WASHINGTON—The Immigration Reform Law Institute (IRLI) has filed a brief in the Supreme Court on behalf of Kansas and other states asking for review of a case where the Ninth Circuit denied invention by the States to defend an administrative rule that discourages aliens from crossing the border surreptitiously.
The States sought to intervene after the Biden Administration abruptly stopped defending one of the few pro-enforcement rules it has issued—a rule denying asylum to aliens who cross the southern border unlawfully. Instead of defending the rule, the administration suddenly announced it is pursuing settlement talks with the activist plaintiffs in these cases.
If such a settlement is reached and approved by the Ninth Circuit, it will result in a “consent decree,” in which the court will sanction the terms of settlement as orders binding on the parties indefinitely. Since one of the parties is the United States, those terms, even if drafted by anti-borders activist attorneys, will control the actions of future administrations, even pro-enforcement administrations. In these circumstances, a strong version of the rule may be impossible to resurrect.
To stop that, the States moved to intervene in the case to defend the rule and participate in any settlement. But the Ninth Court, over a dissenting opinion, denied the States motion to intervene because the majority determined that the States lack a protectable interest in the enforcement of immigration policies.
As IRLI shows in its brief, certiorari, a higher court review of the case, is warranted because contrary to the Ninth Circuit, the States have a strong quasi-sovereign interest in the faithful enforcement of federal immigration law that would be harmed if the rule is weakened or effectively rescinded via settlement with nominally opposing parties. IRLI also shows that the Ninth Circuit misconstrued the Court’s decision in United States v. Texas, 599 U.S. 670 (2023), which turned upon the unavailability of relief sought and not upon the lack of a legally protected interest in the faithful enforcement of federal immigration law.
The Supreme Court has expressed interest in addressing the practice of sue and settle or “rulemaking-by-collective-acquiescence,” Arizona v. City & Cnty. of S.F., Cal., 596 U.S. 763, 766 (2022) (Roberts, C.J., concurring in dismissal of the writ of certiorari as improvidently granted).
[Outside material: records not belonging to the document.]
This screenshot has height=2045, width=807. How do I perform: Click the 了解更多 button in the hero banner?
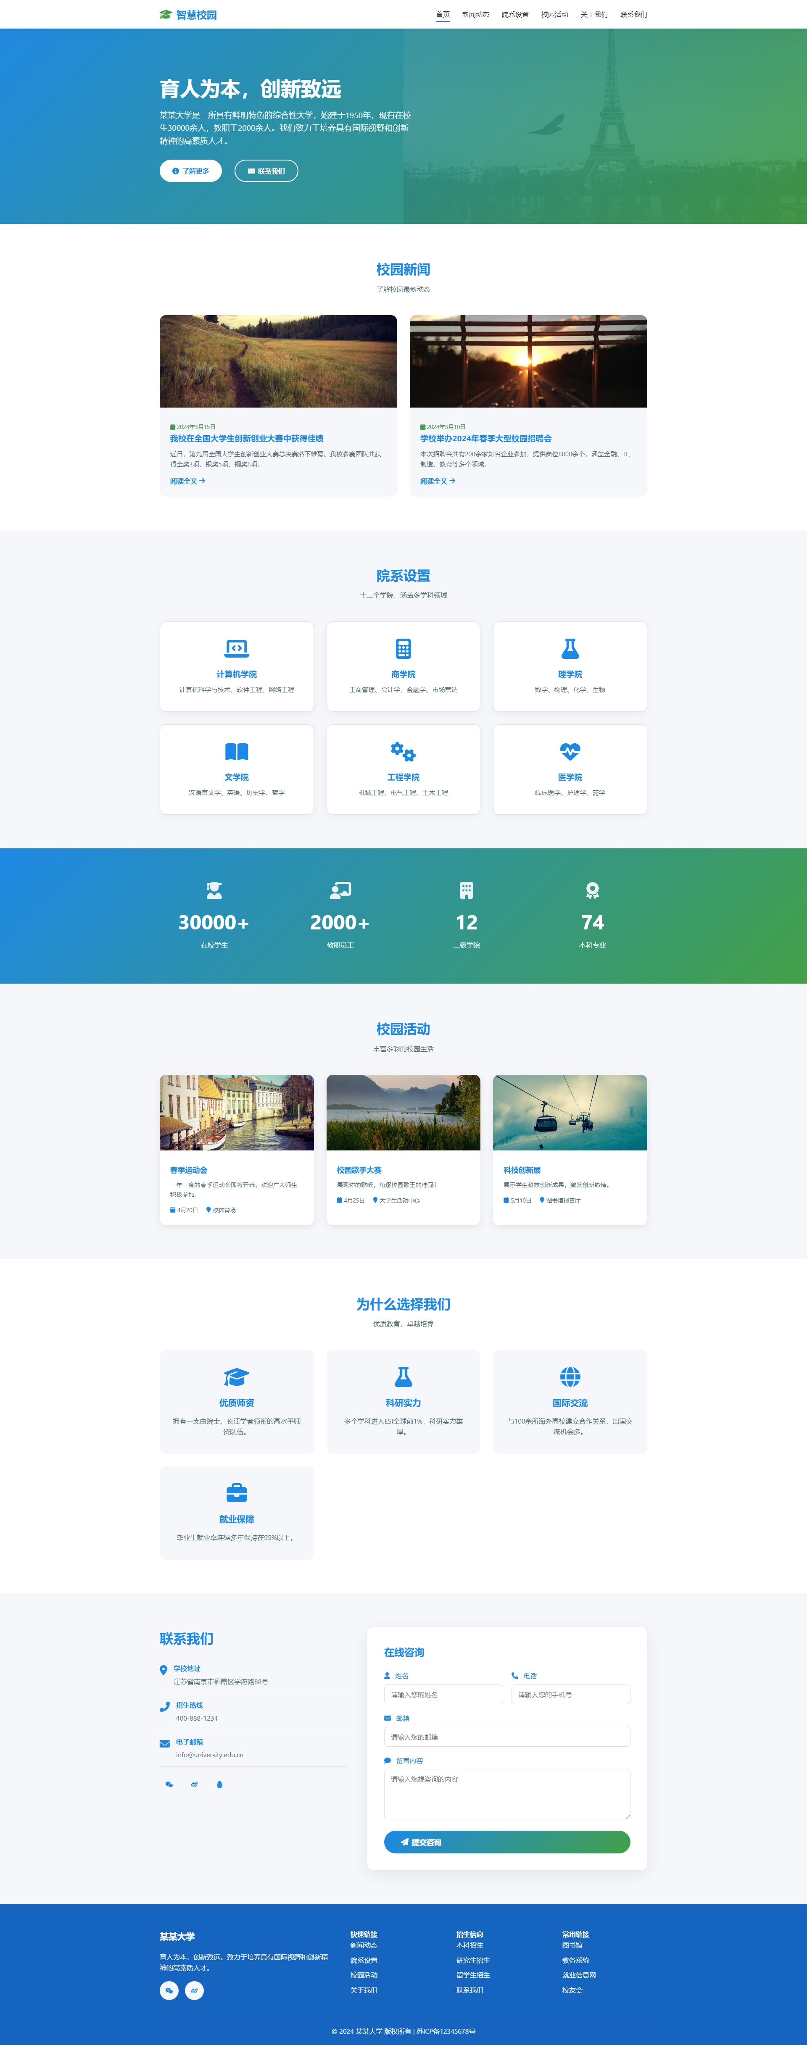191,171

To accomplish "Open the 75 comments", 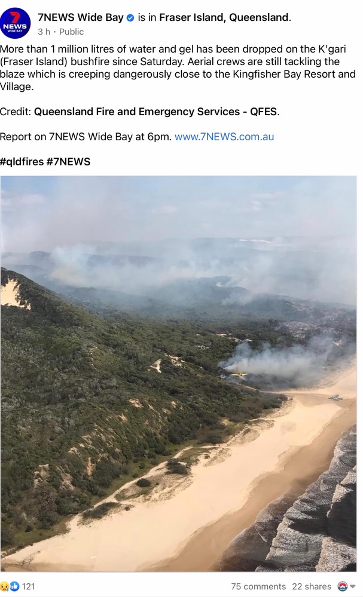I will [x=258, y=587].
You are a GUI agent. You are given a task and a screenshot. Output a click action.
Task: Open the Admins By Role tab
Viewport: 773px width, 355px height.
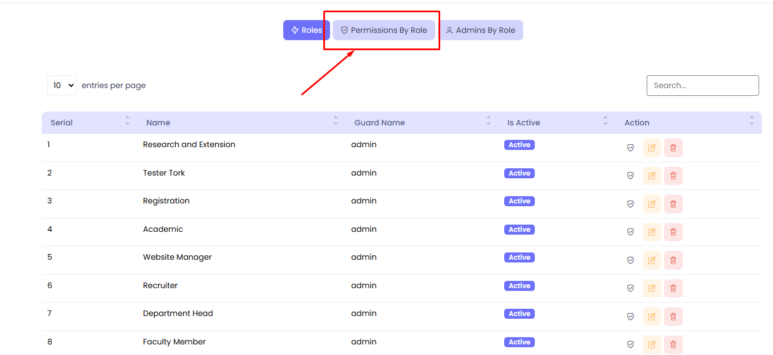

“The Biden Administration has done incalculable damage to our border security, now they are trying to compound their sabotage by limiting future administrations’ ability to repair the damage” said Dale L. Wilcox, executive director and general counsel of IRLI. “Sue and settle is an abusive practice that seeks to rule the country via court orders that are not required by the law, but just echo the parties’ wishes, no matter what the voters may think about it. We hope the High Court checks this practice here, and allows this rule to be defended in court.”
The case is Kansas v. Mayorkas, No. 23-1353 (S. Ct.).